▸ Task statement: Write out, word for word, only the lines from the one containing "KÖYLER (113, 46)" through the final line of the data.

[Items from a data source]
----
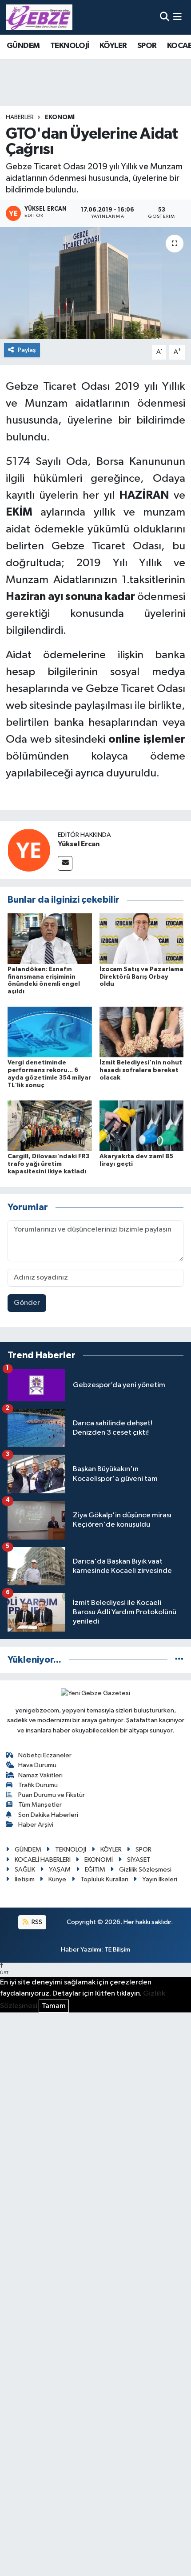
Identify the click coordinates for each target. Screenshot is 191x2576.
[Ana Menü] (177, 17)
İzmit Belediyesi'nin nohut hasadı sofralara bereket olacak (140, 1070)
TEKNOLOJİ (69, 46)
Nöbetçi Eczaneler (45, 1755)
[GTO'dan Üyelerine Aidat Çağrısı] (95, 283)
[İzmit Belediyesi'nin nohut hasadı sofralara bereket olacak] (141, 1032)
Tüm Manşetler (40, 1804)
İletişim (25, 1879)
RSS (36, 1922)
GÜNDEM (23, 46)
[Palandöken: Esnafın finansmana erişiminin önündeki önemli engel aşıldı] (50, 938)
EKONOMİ (60, 117)
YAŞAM (60, 1869)
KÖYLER (113, 46)
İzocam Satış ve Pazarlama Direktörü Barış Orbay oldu (141, 977)
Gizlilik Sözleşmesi (145, 1869)
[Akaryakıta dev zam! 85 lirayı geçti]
----
▸ Your solution:
KÖYLER (113, 46)
İzocam Satış ve Pazarlama Direktörü Barış Orbay oldu (141, 977)
Gizlilik Sözleşmesi (145, 1869)
[Akaryakıta dev zam! 85 lirayı geçti]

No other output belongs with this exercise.